# Self processed!



## nealjpage (Nov 5, 2007)

Now, I know these aren't the best, but I processed a roll of C-41 myself last nite.  It wasn't C-41; rather I cross-processed RSX 50.  I'm fairly proud at how they turned out. :mrgreen:

1.






2.





As always, C & C welcome.  I should try a roll of regular C-41 as a control.


----------



## Alpha (Nov 5, 2007)

Try shooting the RSX out of bright sunlight. The cross process will hold some really rich detail. 

Nice work processing C41, too! I don't have the balls for it right now.


----------



## terri (Nov 5, 2007)

Heck, you have images, so you're on the right track.  I agree with Max here about trying a different lighting situation, and maybe bracket 1 stop each way - you're bound to end up with a few frames that won't look as washed out. It's so funky, this process; there is a lot of purply- magenta. Much more pronounced on the 2nd image where there is more shadow.

hee hee; keep it up Neal - you always get some interesting stuff.


----------



## Alpha (Nov 5, 2007)

Practice with a different film. RSX, like i've said many times, has such wonderful results for CP (especially when shot in low, or at least very even light), it would be a shame to waste it on testing.


----------



## nealjpage (Nov 5, 2007)

Thanks, guys.  Sigh.  Yeah, I feel bad about wasting it, but I got overly excited and wanted to try it!  I pushed my luck, though, and over-exposed by 1 stop like I do with other films I xprocess.  I was also shooting in late afternoon which, in southern Oregon, has some of the harshest light.  I just need to learn how to get out of bed earlier. 

As far as using RSX in low light, it seems counter-intuitive to use an ISO 50 film in low light situations, especially hand-held.

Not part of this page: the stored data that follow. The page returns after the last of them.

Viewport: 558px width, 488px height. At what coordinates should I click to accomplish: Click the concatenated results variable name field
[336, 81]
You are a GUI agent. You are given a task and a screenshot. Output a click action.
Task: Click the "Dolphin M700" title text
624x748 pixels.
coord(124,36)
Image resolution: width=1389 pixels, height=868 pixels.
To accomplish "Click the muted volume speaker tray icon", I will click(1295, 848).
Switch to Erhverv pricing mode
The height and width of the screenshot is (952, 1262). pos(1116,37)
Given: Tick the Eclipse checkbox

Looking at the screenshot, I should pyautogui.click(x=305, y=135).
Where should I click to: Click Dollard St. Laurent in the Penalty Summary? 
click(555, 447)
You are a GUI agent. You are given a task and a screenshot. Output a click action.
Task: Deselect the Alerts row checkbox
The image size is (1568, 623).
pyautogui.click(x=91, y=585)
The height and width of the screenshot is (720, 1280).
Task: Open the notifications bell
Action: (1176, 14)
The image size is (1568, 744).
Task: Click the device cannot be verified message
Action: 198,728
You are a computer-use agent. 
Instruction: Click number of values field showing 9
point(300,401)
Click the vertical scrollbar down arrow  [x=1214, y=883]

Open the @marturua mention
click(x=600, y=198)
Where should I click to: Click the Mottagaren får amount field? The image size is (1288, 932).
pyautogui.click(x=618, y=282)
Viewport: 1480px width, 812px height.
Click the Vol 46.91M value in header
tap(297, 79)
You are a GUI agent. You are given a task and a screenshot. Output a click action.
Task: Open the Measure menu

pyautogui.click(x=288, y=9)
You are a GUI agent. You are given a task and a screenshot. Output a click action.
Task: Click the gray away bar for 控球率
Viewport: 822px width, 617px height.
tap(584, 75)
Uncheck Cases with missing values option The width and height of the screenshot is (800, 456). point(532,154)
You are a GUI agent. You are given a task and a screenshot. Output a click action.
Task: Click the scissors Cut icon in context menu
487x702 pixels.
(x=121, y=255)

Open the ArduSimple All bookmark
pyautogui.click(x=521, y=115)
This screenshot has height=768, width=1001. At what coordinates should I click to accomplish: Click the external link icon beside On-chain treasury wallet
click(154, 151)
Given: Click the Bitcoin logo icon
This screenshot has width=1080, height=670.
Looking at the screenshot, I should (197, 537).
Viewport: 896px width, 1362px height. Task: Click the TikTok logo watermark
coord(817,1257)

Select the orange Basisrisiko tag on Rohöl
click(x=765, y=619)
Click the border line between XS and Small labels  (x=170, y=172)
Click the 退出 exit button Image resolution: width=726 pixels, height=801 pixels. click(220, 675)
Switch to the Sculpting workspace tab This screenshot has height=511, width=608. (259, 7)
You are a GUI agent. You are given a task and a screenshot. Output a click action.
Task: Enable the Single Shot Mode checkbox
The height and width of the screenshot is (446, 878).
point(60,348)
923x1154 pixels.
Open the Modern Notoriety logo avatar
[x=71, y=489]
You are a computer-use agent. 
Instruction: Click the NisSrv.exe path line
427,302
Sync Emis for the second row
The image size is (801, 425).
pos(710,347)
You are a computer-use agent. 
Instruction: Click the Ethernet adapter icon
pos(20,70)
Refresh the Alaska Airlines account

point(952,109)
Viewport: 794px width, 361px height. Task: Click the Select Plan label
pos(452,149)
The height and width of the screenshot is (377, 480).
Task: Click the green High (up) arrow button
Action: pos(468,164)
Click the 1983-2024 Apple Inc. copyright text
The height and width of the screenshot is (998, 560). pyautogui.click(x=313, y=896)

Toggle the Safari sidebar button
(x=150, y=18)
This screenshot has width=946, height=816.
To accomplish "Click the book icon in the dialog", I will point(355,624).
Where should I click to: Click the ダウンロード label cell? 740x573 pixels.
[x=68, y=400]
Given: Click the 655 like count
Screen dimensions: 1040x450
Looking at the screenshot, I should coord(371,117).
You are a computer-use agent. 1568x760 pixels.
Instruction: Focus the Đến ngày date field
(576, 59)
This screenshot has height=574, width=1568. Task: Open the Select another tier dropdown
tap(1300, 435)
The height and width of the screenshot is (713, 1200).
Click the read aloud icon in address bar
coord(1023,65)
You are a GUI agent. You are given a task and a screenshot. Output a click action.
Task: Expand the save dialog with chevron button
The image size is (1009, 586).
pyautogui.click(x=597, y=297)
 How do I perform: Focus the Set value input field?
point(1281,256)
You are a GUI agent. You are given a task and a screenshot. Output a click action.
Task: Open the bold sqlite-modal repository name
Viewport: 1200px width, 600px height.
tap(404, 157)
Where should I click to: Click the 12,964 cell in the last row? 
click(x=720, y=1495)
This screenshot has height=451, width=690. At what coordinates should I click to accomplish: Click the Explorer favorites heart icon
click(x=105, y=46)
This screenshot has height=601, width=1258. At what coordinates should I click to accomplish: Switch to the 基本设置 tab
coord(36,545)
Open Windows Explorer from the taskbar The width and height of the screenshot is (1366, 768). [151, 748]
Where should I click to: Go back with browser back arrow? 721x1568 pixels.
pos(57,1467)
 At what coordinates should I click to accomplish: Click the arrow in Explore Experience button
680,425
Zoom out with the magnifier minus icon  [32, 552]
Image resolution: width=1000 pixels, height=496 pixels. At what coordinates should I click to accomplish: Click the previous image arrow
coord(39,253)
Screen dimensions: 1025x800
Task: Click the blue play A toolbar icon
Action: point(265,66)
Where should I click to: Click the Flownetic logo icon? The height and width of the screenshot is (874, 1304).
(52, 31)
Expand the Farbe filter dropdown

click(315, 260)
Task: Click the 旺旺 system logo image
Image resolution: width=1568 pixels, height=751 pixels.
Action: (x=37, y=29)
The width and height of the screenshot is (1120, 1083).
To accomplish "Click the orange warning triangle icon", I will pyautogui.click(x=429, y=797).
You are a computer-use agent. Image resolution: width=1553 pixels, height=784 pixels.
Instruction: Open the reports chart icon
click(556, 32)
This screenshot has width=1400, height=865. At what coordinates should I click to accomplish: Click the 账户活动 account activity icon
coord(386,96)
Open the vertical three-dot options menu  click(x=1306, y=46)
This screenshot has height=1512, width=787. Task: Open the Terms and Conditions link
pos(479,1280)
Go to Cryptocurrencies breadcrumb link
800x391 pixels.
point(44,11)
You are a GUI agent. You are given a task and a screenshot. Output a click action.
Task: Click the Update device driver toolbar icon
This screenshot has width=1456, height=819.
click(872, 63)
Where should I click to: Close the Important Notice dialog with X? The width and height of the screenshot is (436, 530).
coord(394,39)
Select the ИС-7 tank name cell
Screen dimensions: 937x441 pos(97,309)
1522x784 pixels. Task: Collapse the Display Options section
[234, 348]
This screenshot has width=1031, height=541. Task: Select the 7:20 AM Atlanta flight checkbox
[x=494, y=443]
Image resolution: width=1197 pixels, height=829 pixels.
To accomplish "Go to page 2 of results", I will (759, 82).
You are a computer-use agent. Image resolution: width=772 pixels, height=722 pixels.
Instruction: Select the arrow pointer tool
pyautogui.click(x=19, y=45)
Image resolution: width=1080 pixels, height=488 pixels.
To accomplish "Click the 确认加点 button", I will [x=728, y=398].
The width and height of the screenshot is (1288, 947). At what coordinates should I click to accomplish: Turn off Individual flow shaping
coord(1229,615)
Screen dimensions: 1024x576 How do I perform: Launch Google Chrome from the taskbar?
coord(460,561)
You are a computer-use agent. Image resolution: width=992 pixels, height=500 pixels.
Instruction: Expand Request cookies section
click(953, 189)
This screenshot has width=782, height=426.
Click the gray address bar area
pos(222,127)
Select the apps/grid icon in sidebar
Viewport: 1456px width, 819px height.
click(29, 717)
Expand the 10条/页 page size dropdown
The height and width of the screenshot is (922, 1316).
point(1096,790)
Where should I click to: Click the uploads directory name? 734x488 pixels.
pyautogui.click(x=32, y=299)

The C-41 process wasn't as hard as I thought.  I immerse my chem bottles in a hot-water bath for about a half hour and pre-soak the film for a few minutes longer than is recommended by Arista.  Then while I'm processing, I keep the tank in a tempered bath.  Since development is only for 3.5 minutes, it's not that hard to keep a constant temperature.  The blix mixture has a range of 95-105 degrees, too, so by the time I'm done with developing, the water bath is still fine for blixing.


----------